WORK TO BE COMPLETED: Which of the lines in the data mention the string "computer"? List them all.

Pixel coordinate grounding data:

Start of Block

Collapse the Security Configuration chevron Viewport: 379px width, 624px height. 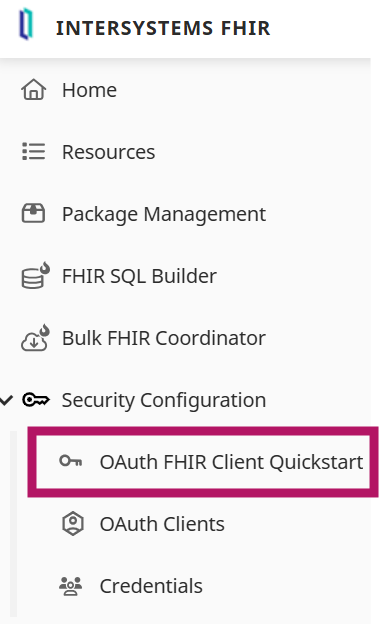(6, 400)
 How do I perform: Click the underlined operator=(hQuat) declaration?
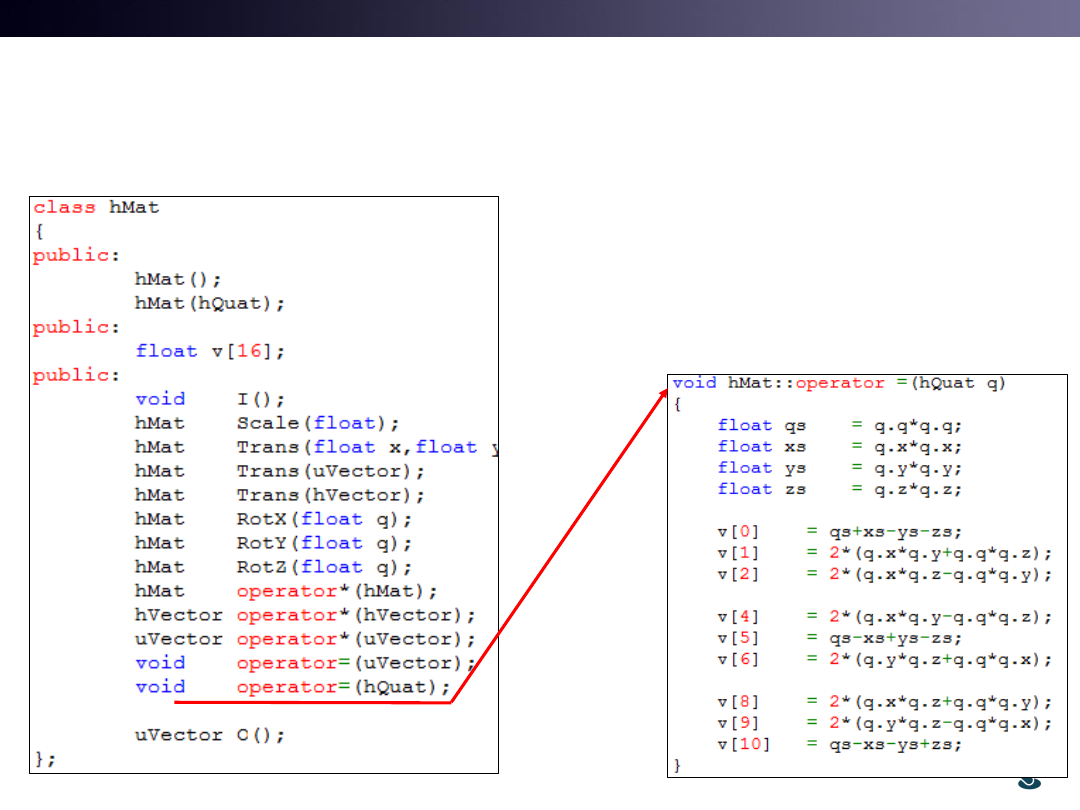(293, 687)
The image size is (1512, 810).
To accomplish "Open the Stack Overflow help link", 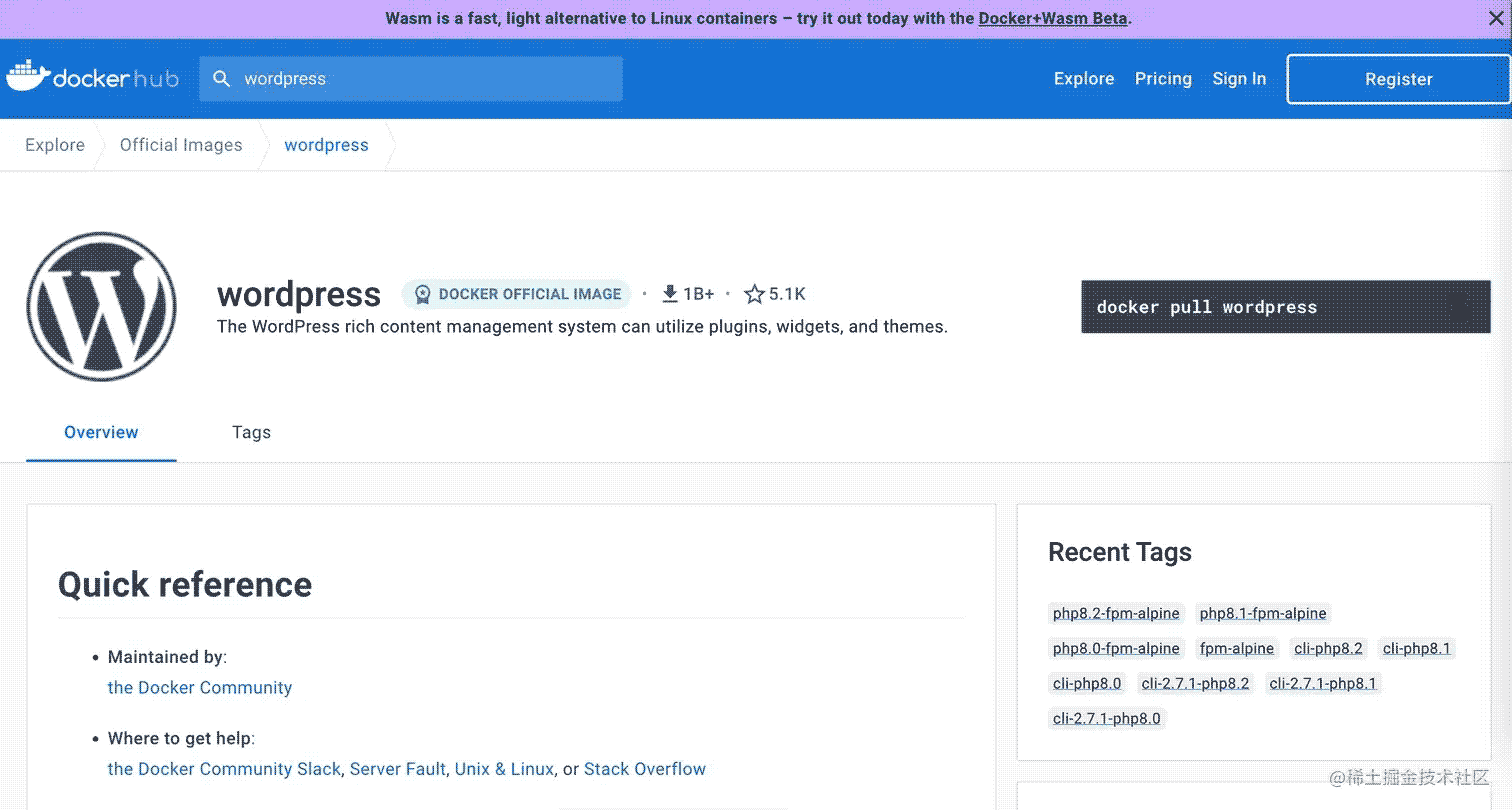I will click(x=645, y=769).
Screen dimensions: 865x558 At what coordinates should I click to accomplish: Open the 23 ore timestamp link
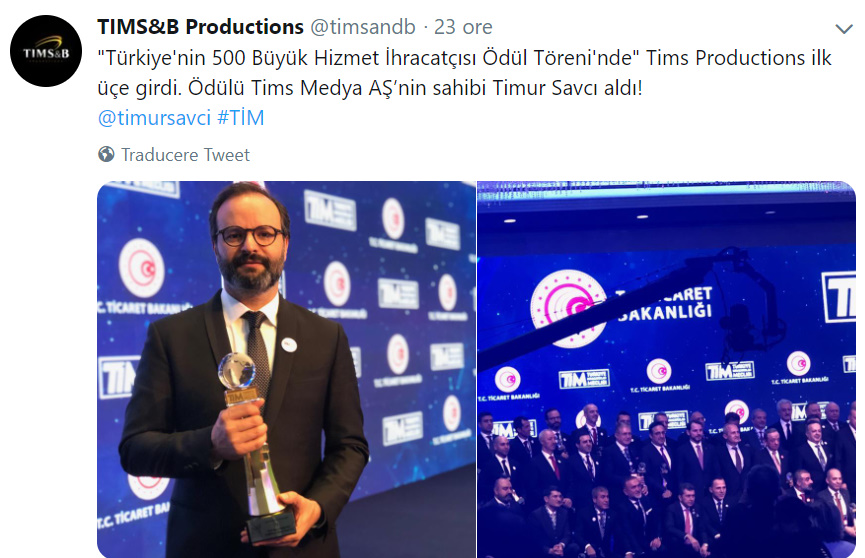tap(463, 26)
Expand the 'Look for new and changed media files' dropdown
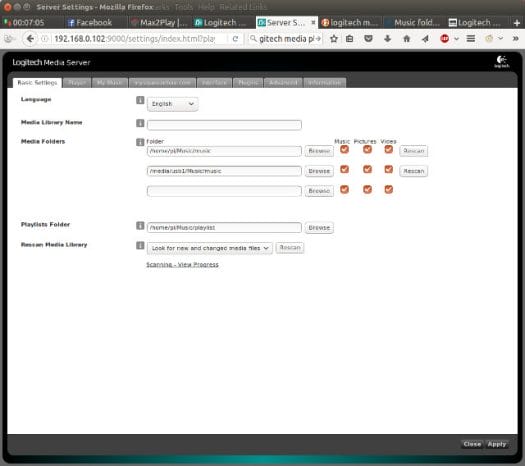 click(210, 248)
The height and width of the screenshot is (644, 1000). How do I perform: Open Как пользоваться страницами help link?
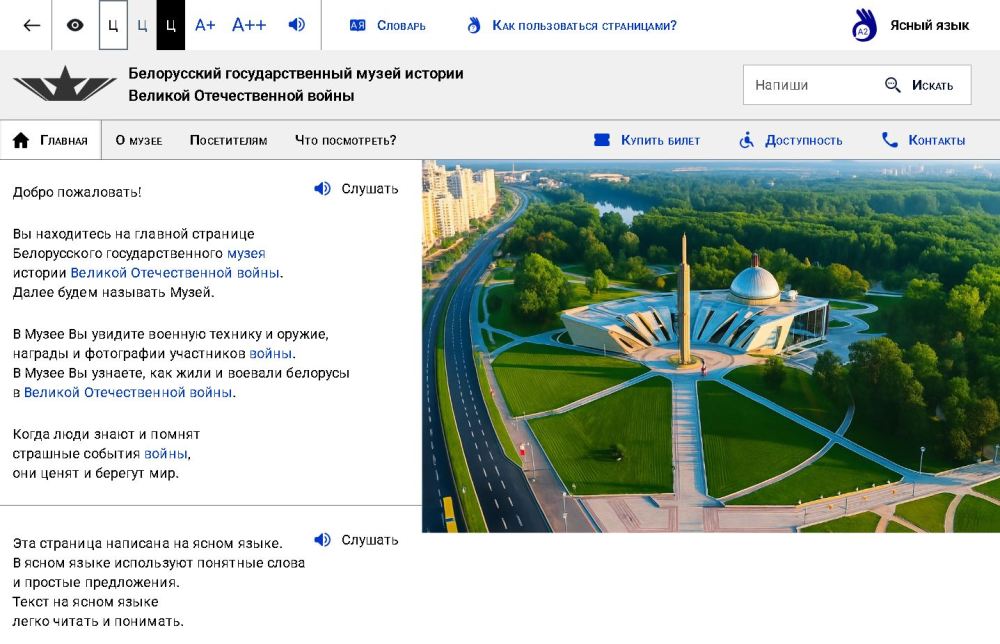pyautogui.click(x=572, y=25)
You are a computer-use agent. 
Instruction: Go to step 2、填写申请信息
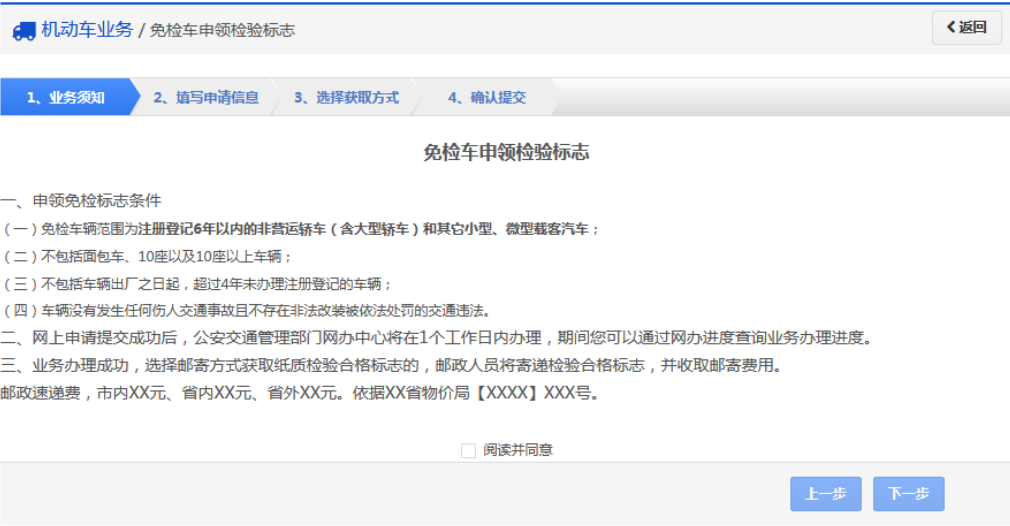(205, 98)
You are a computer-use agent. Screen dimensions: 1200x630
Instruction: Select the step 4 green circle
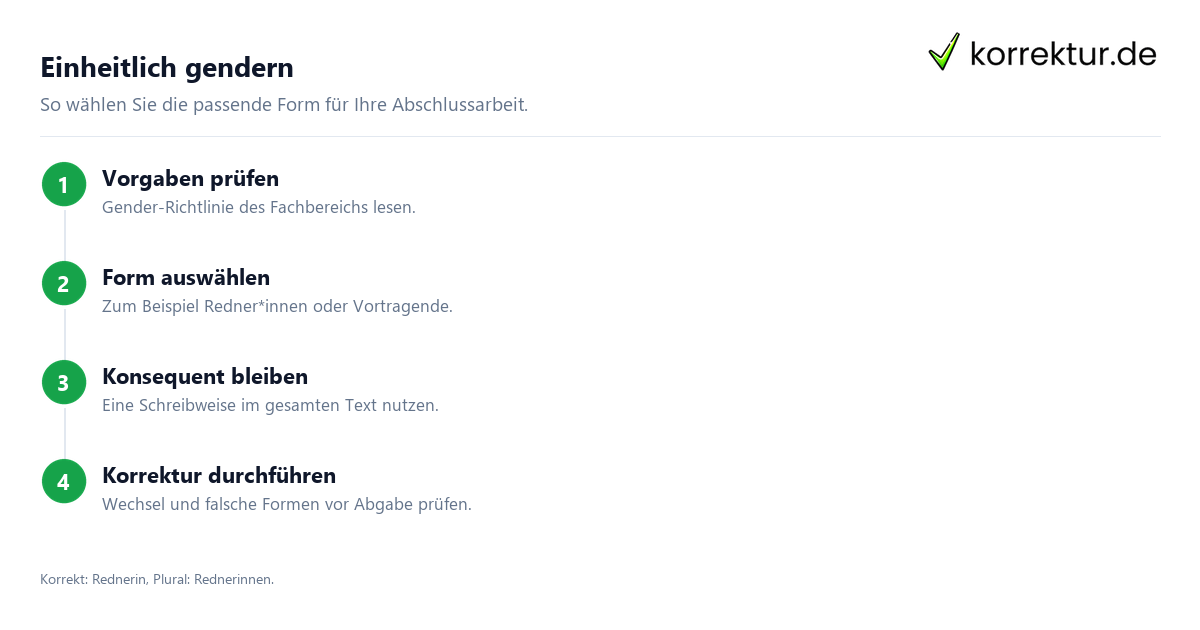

End of Block

RESPONSE BOX:
You are a computer-use agent. 
You are a computer-use agent. Screen dimensions: 1200x630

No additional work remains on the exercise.